• **Dataset entries**:

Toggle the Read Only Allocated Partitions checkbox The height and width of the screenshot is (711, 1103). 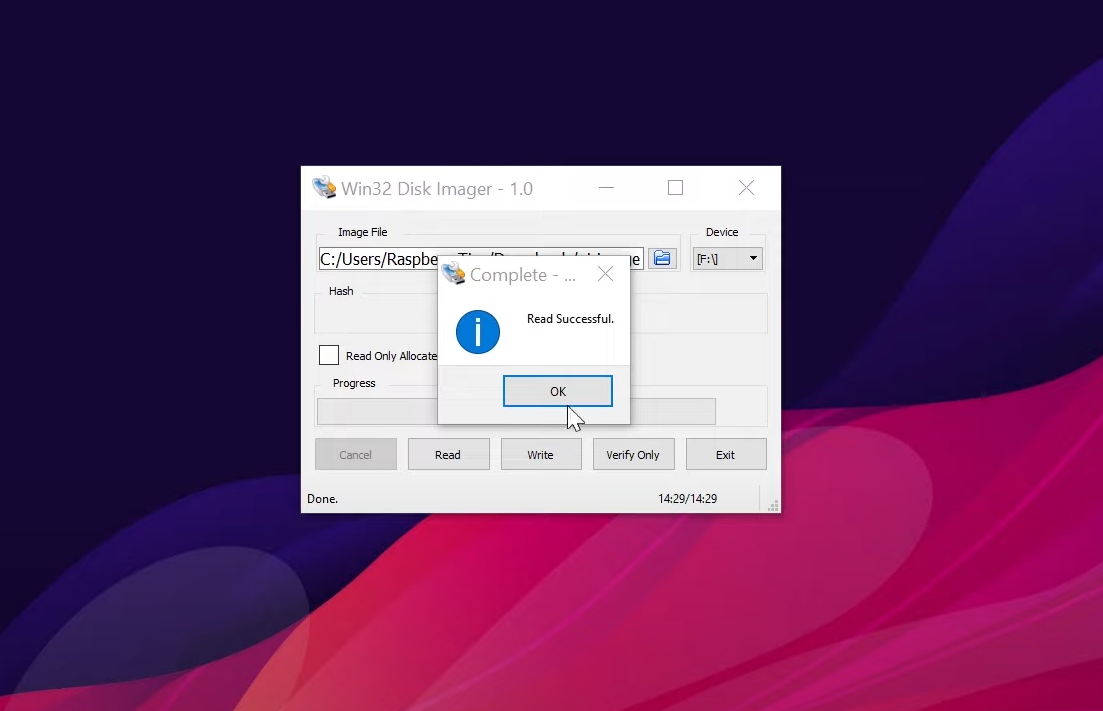point(329,355)
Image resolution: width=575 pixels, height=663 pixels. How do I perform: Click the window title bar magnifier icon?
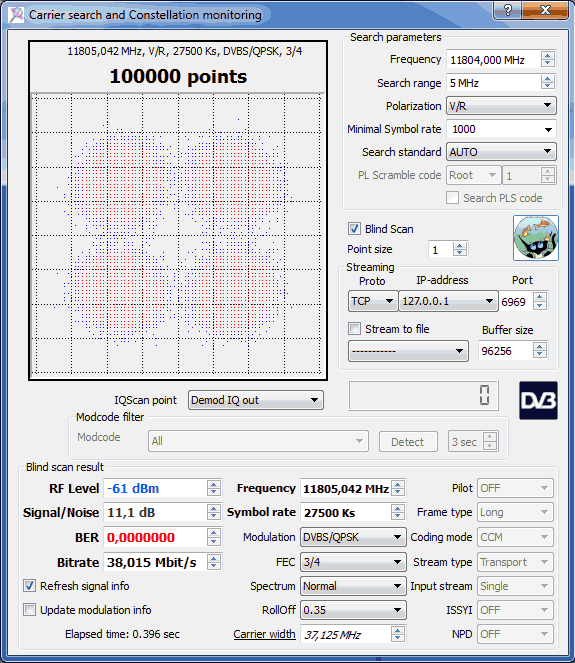(x=16, y=15)
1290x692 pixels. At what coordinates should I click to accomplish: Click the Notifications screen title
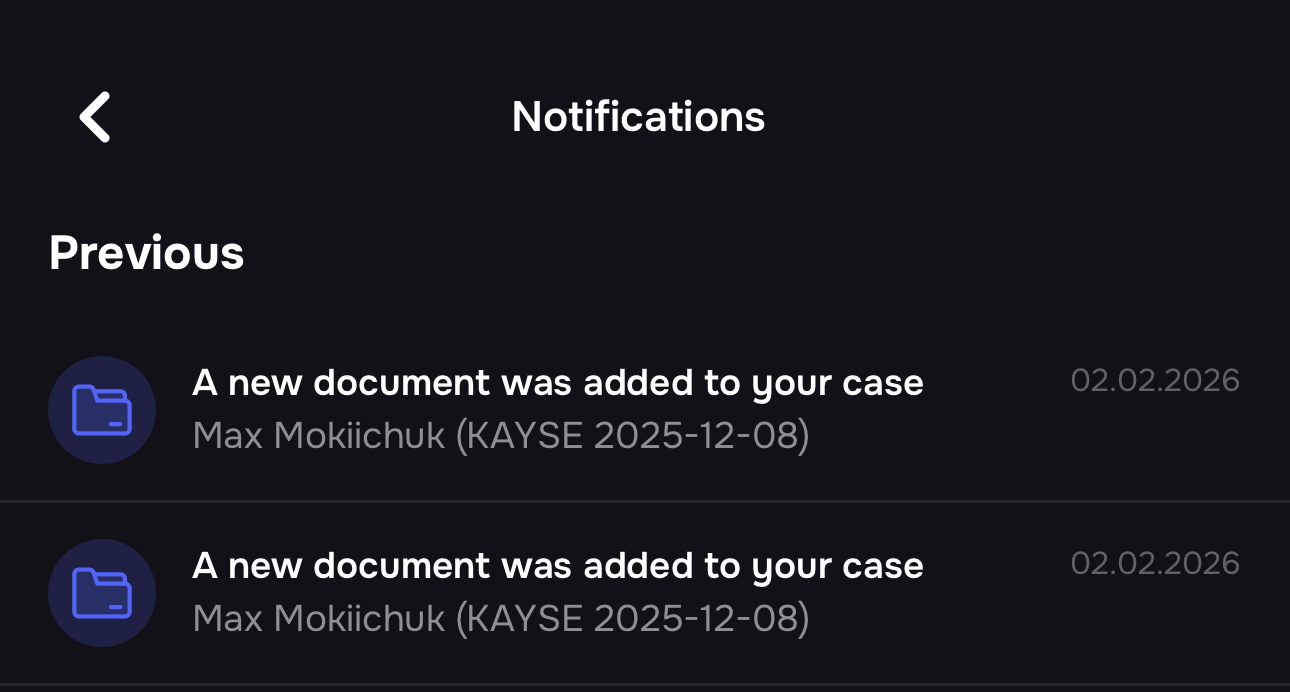[x=638, y=116]
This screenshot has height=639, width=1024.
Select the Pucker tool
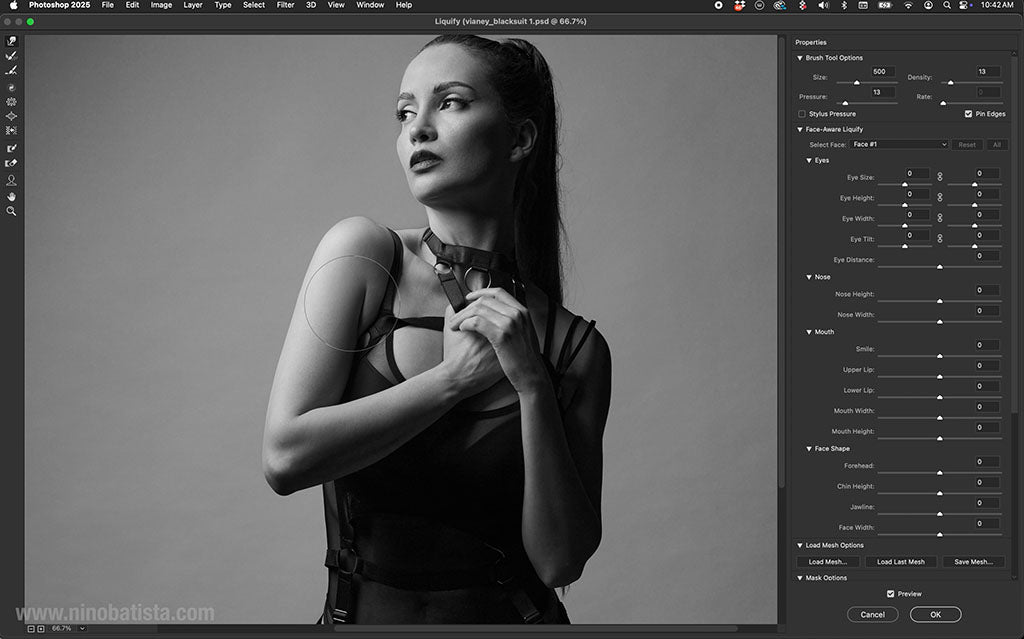tap(11, 102)

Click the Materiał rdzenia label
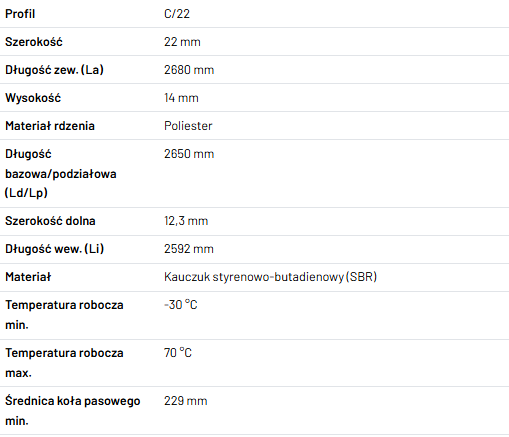50,126
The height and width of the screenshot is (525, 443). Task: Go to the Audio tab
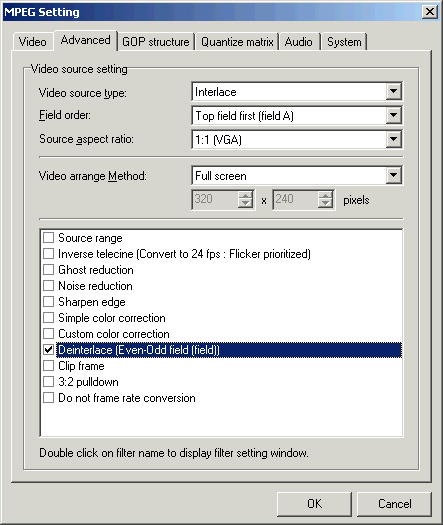tap(299, 42)
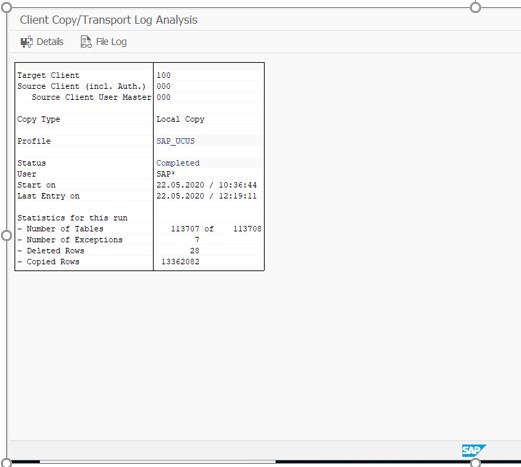Click the Deleted Rows value 28

tap(195, 251)
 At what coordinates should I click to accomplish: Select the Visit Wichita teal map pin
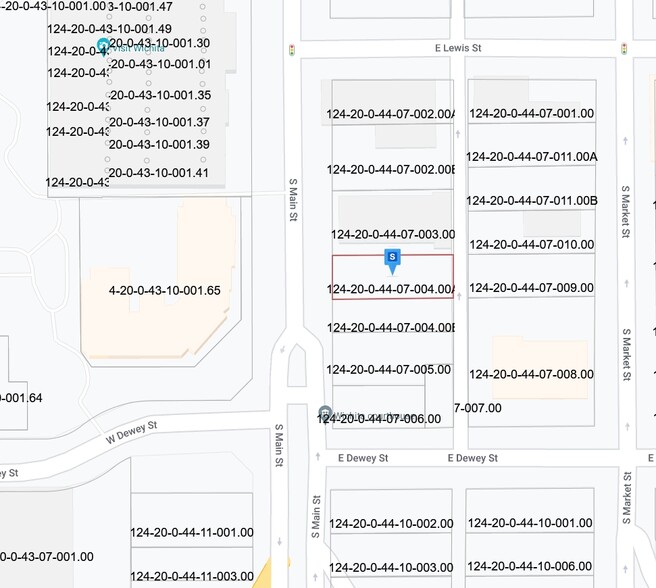coord(103,46)
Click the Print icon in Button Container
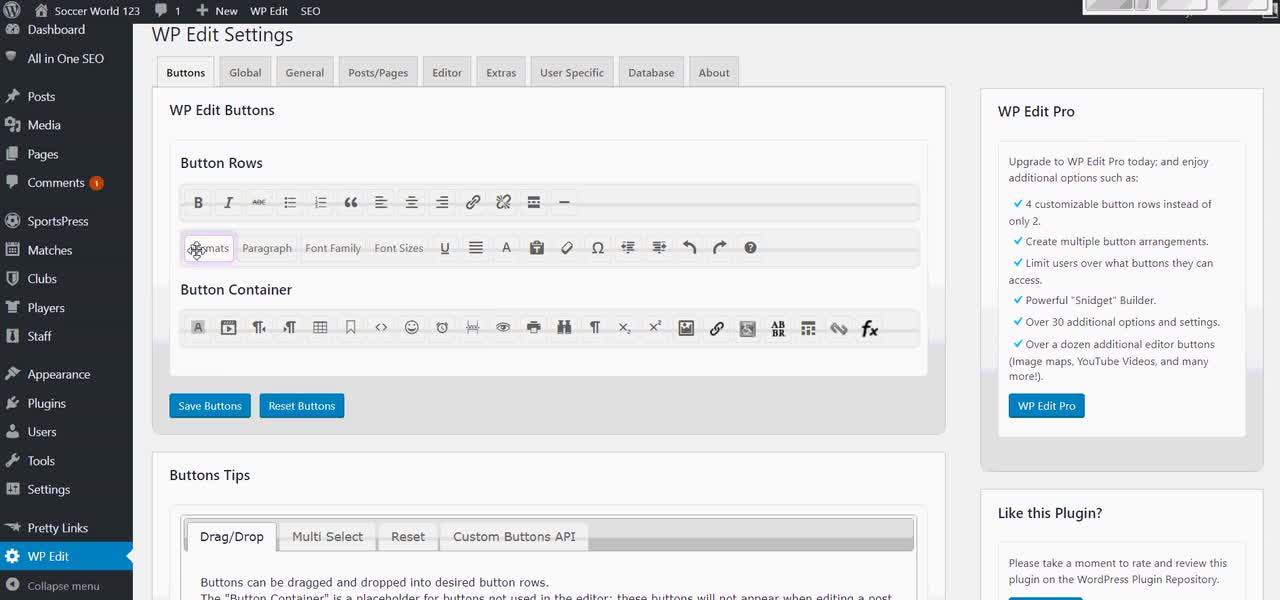Image resolution: width=1280 pixels, height=600 pixels. 533,328
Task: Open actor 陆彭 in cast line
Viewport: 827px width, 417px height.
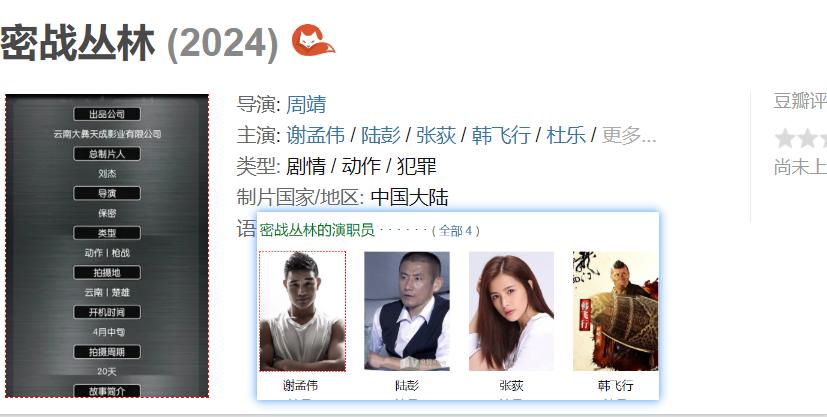Action: (381, 135)
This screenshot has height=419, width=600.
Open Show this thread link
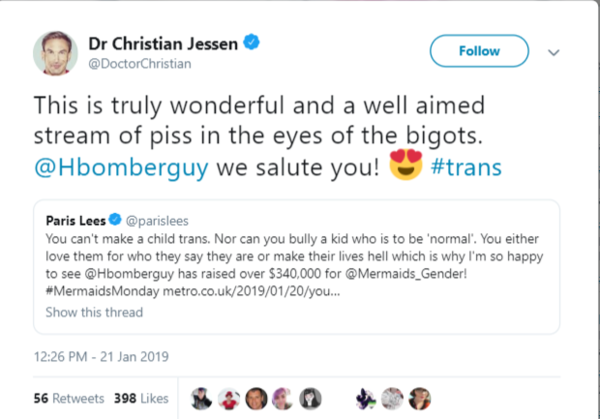95,312
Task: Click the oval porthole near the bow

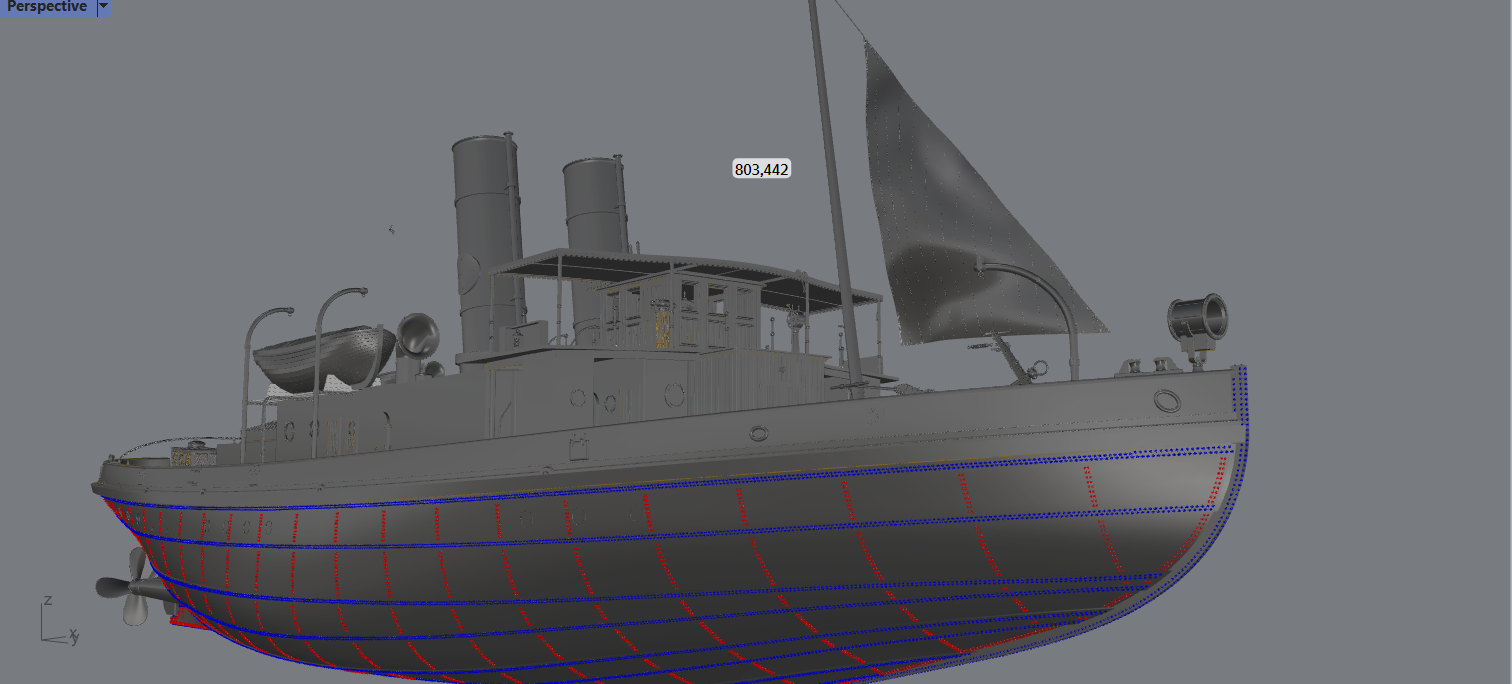Action: [1166, 401]
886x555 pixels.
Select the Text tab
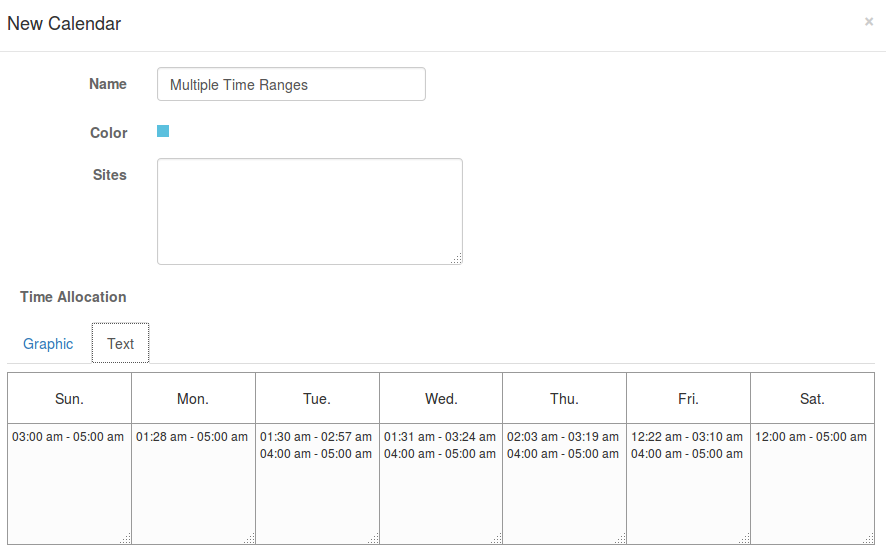pos(120,343)
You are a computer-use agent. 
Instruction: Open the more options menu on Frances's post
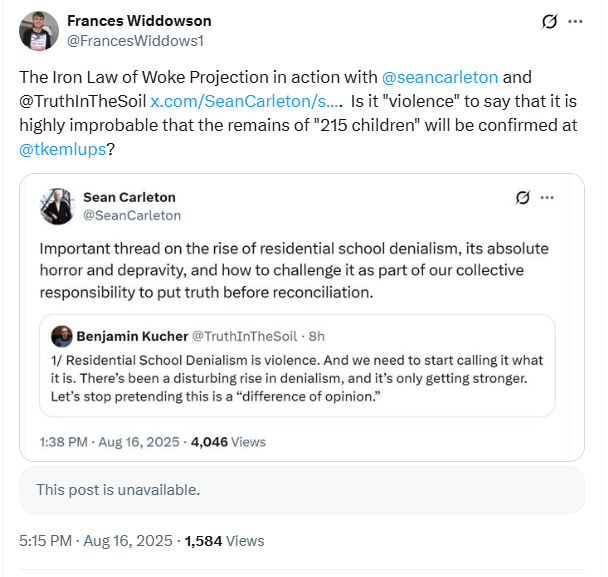tap(575, 21)
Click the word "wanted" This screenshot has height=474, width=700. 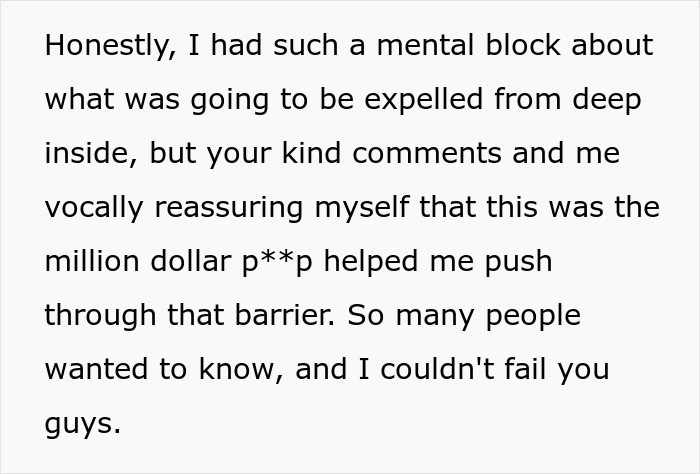96,370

• **Task**: Both boundary lines included, write out word for word only the lines above from the one containing "1290x692 pixels. At" to the one containing "Task: Open actor 陆彭 in cast line", leaving out any pictures.

• **Answer below**:
1290x692 pixels. At what coordinates should I click to accomplish: Click the Notifications screen title
[x=638, y=116]
This screenshot has height=639, width=1024.
Select the Pucker tool
tap(11, 102)

Click the Materiał rdzenia label
50,126
The height and width of the screenshot is (525, 443). Task: Go to the Audio tab
tap(299, 42)
Click the Deleted Rows value 28

tap(195, 251)
 At what coordinates should I click to accomplish: Select the Visit Wichita teal map pin
coord(103,46)
Click the Print icon in Button Container
Image resolution: width=1280 pixels, height=600 pixels. 533,328
Task: Open actor 陆彭 in cast line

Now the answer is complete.